-- Data listing --

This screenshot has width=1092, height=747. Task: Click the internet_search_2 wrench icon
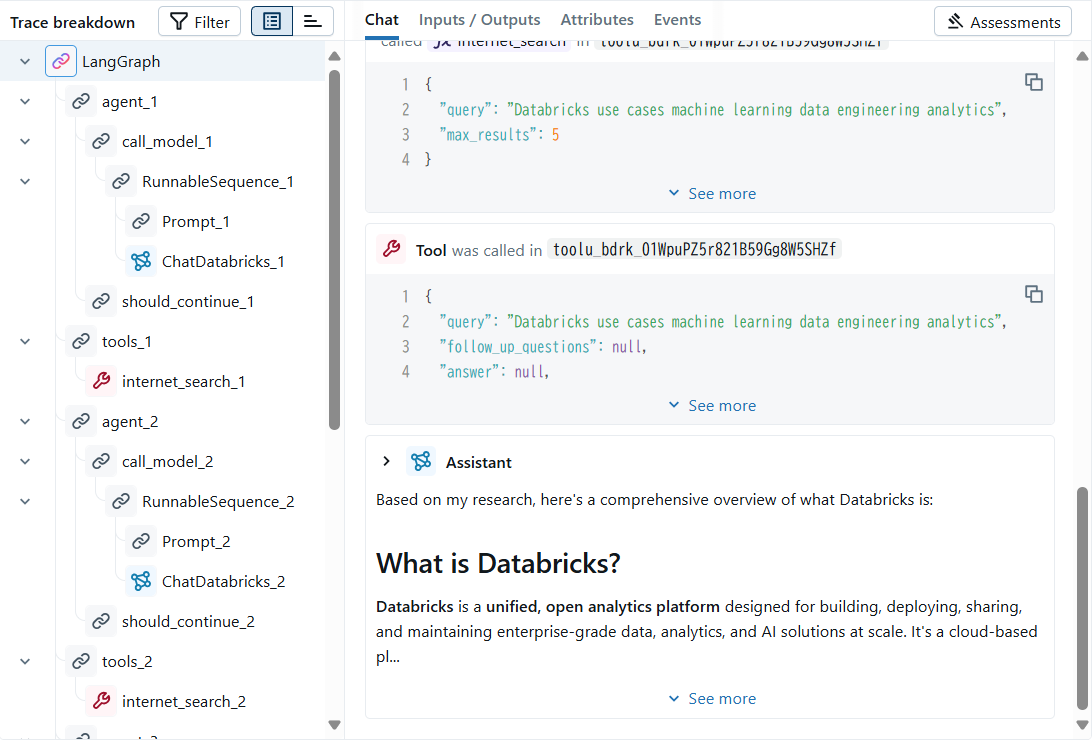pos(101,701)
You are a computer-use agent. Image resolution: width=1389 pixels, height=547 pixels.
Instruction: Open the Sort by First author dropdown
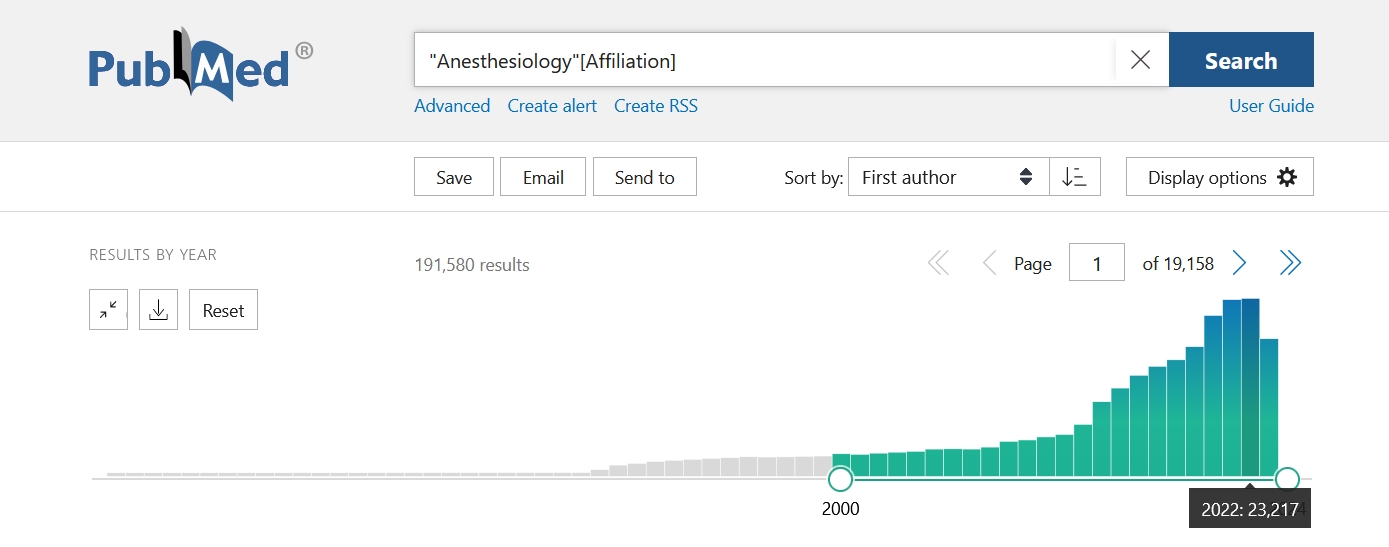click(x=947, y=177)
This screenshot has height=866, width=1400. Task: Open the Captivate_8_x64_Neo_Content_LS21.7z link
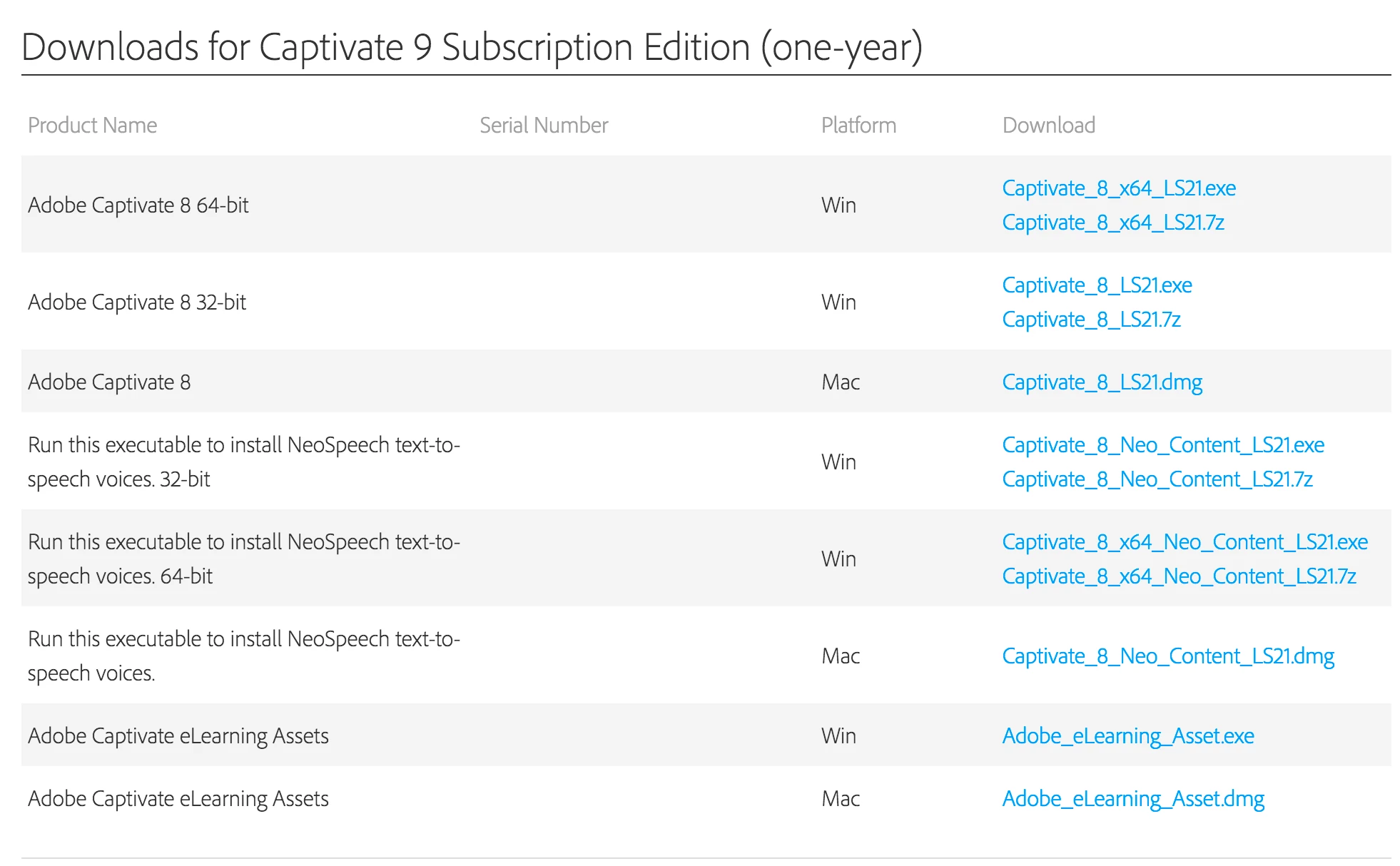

-- Task to carry out --
Retype all the data exactly, please, without pictures.

-- Exercise response --
This screenshot has width=1092, height=747. Task: Click the internet_search_2 wrench icon
pos(101,701)
You are a computer-use agent. Image resolution: width=1389 pixels, height=547 pixels.
Instruction: Open the Sort by First author dropdown
click(x=947, y=177)
This screenshot has height=866, width=1400. Task: Open the Captivate_8_x64_Neo_Content_LS21.7z link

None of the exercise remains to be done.